The Nonlinear Theory of Elastic Shells
By A. Libai
By J. G. Simmonds
Publisher: Cambridge University Press
Print Publication Year: 1998
Online Publication Date:January 2010
Chapter DOI: http://dx.doi.org/10.1017/CBO9780511574511.003
What Is a Shell?
A shell is a curved, thin-walled structure. A quantitative definition will be given in later chapters. Two important degenerate classes of shells are plates (shells which are flat when undeformed) and membranes (shells whose walls offer no resistance to bending). Shells may be made of a single inhomogeneous or anisotropic material or may be made of layers of different materials.
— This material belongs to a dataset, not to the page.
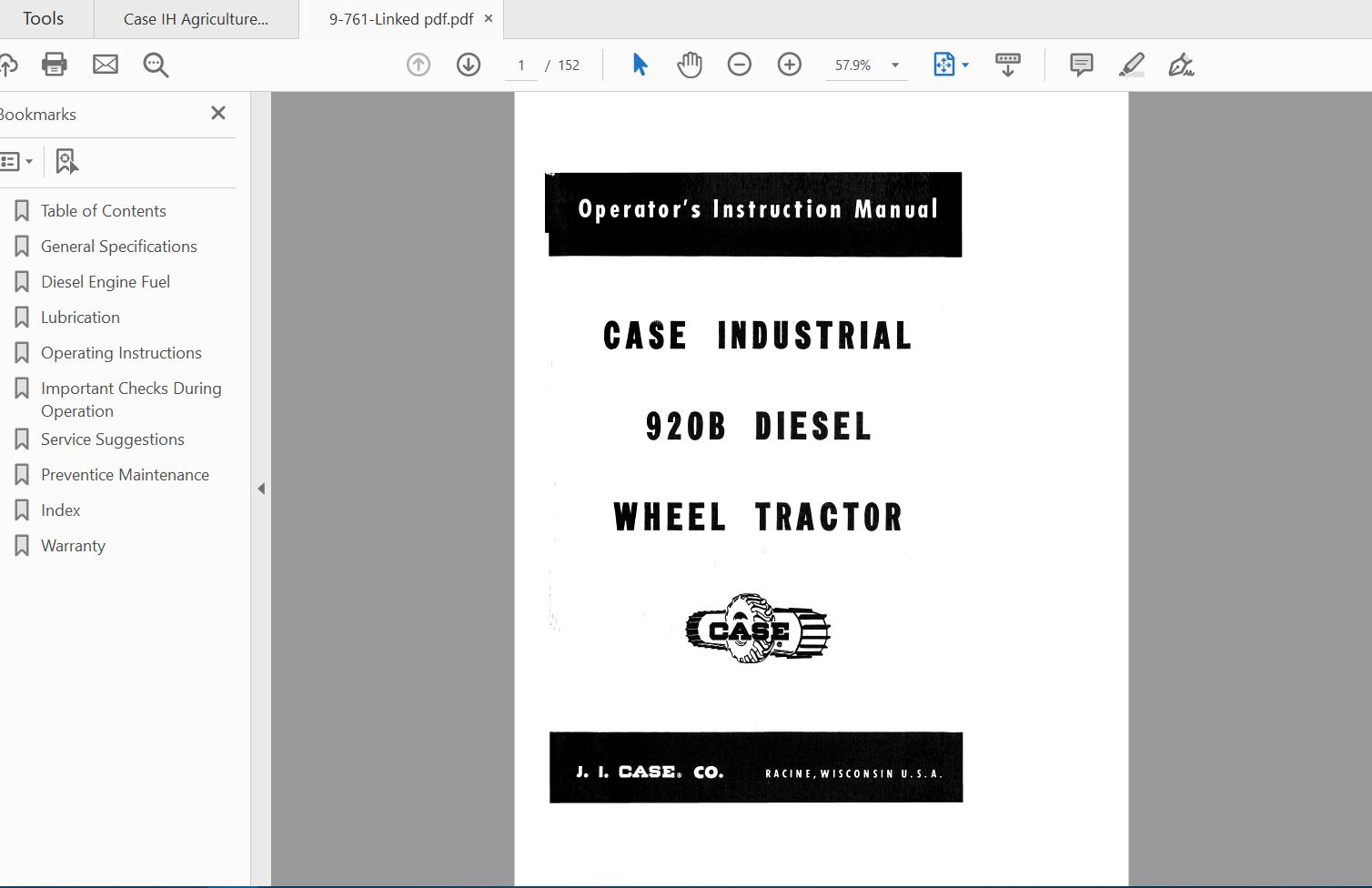This screenshot has height=888, width=1372.
Task: Open the Tools tab
Action: (43, 19)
The primary function of a shell may be to transfer loads from one of its edges to another, to support a surface load, to provide a covering, to contain a fluid, to please the eye or ear, or a combination of these. Shells occur in nature and as artifacts and include aortic valves, automobile hoods, balloons, beer cans, bellows, bells, bladders, bowls, contact lenses, crab carapaces, diaphragms, domes, ducts, egg coverings, footballs, funnels, inner tubes, light bulb casings, loudspeaker cones, manhole covers, parachutes, peanut hulls, Ping-Pong balls, panels, pipes, pressure vessels, silos, skulls, straws, tents, tires, trumpets, umbrellas, vaults, wine glasses, and woks. The aim of shell theory is to describe the static or dynamic behavior of such structures by equations that involve no more than one or two spatial variables.
Elastic Shells and Nonlinear Behavior
If a shell is prevented from moving as a rigid body, then it is elastic if, upon application and removal of a sufficiently small load, it tends to return to its initial shape.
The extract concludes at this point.